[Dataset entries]
_ _ _
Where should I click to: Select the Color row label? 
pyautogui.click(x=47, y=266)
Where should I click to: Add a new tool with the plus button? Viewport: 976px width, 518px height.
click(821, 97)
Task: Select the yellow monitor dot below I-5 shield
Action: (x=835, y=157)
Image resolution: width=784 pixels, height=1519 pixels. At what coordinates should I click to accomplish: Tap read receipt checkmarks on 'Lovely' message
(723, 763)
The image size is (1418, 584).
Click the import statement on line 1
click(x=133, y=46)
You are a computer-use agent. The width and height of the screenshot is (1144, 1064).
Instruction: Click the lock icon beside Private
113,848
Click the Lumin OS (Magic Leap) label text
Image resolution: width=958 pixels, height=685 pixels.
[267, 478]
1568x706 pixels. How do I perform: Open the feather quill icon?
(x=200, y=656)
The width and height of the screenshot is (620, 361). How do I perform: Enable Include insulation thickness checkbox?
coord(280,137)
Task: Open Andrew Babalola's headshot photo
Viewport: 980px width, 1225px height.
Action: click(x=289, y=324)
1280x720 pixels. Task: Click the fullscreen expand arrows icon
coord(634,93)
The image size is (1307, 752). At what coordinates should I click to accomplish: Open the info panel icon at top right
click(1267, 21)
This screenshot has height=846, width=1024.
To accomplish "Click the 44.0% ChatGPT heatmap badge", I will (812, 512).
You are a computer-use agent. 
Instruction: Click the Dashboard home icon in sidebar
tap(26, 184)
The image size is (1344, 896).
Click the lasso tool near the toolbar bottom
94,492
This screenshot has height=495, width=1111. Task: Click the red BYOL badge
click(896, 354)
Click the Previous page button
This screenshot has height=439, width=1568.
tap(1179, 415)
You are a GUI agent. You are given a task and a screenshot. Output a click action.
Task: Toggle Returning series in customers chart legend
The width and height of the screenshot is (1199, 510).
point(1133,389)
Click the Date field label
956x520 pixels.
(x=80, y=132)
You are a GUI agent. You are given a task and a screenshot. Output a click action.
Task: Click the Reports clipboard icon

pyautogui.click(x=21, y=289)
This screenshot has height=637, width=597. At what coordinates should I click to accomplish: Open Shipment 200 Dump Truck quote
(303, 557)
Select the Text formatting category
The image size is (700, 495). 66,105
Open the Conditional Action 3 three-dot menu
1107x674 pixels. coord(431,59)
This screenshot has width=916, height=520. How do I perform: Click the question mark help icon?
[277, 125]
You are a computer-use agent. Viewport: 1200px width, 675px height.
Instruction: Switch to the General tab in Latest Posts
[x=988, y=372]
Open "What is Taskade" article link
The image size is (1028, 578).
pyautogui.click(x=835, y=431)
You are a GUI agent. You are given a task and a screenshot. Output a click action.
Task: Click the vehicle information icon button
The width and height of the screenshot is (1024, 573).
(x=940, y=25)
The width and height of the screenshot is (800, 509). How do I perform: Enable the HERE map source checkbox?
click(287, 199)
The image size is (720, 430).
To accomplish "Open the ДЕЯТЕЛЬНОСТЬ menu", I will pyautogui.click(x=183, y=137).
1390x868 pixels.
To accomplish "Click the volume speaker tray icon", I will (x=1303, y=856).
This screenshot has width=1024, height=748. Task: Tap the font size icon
_ _ _
# Work instruction
All of the records above should be given again exactly as written.

# Solution below
Where should I click to: Select the Color row label? 
pyautogui.click(x=47, y=266)
Where should I click to: Add a new tool with the plus button? Viewport: 976px width, 518px height.
click(821, 97)
Task: Select the yellow monitor dot below I-5 shield
Action: (x=835, y=157)
Image resolution: width=784 pixels, height=1519 pixels. At what coordinates should I click to accomplish: Tap read receipt checkmarks on 'Lovely' message
(723, 763)
The image size is (1418, 584).
Click the import statement on line 1
click(x=133, y=46)
You are a computer-use agent. The width and height of the screenshot is (1144, 1064).
Instruction: Click the lock icon beside Private
113,848
Click the Lumin OS (Magic Leap) label text
Image resolution: width=958 pixels, height=685 pixels.
[267, 478]
1568x706 pixels. How do I perform: Open the feather quill icon?
(x=200, y=656)
The width and height of the screenshot is (620, 361). How do I perform: Enable Include insulation thickness checkbox?
coord(280,137)
Task: Open Andrew Babalola's headshot photo
Viewport: 980px width, 1225px height.
Action: click(x=289, y=324)
1280x720 pixels. Task: Click the fullscreen expand arrows icon
coord(634,93)
The image size is (1307, 752). At what coordinates should I click to accomplish: Open the info panel icon at top right
click(1267, 21)
This screenshot has height=846, width=1024.
To accomplish "Click the 44.0% ChatGPT heatmap badge", I will (812, 512).
You are a computer-use agent. 
Instruction: Click the Dashboard home icon in sidebar
tap(26, 184)
The image size is (1344, 896).
Click the lasso tool near the toolbar bottom
94,492
This screenshot has height=495, width=1111. Task: Click the red BYOL badge
click(896, 354)
Click the Previous page button
This screenshot has height=439, width=1568.
tap(1179, 415)
You are a GUI agent. You are given a task and a screenshot. Output a click action.
Task: Toggle Returning series in customers chart legend
The width and height of the screenshot is (1199, 510).
point(1133,389)
Click the Date field label
956x520 pixels.
(x=80, y=132)
You are a GUI agent. You are given a task and a screenshot. Output a click action.
Task: Click the Reports clipboard icon

pyautogui.click(x=21, y=289)
This screenshot has height=637, width=597. At what coordinates should I click to accomplish: Open Shipment 200 Dump Truck quote
(303, 557)
Select the Text formatting category
The image size is (700, 495). 66,105
Open the Conditional Action 3 three-dot menu
1107x674 pixels. coord(431,59)
This screenshot has width=916, height=520. How do I perform: Click the question mark help icon?
[277, 125]
You are a computer-use agent. Viewport: 1200px width, 675px height.
Instruction: Switch to the General tab in Latest Posts
[x=988, y=372]
Open "What is Taskade" article link
The image size is (1028, 578).
pyautogui.click(x=835, y=431)
You are a GUI agent. You are given a task and a screenshot. Output a click action.
Task: Click the vehicle information icon button
The width and height of the screenshot is (1024, 573).
(x=940, y=25)
The width and height of the screenshot is (800, 509). How do I perform: Enable the HERE map source checkbox?
click(287, 199)
The image size is (720, 430).
To accomplish "Open the ДЕЯТЕЛЬНОСТЬ menu", I will pyautogui.click(x=183, y=137).
1390x868 pixels.
To accomplish "Click the volume speaker tray icon", I will (x=1303, y=856).
This screenshot has width=1024, height=748. Task: Tap the font size icon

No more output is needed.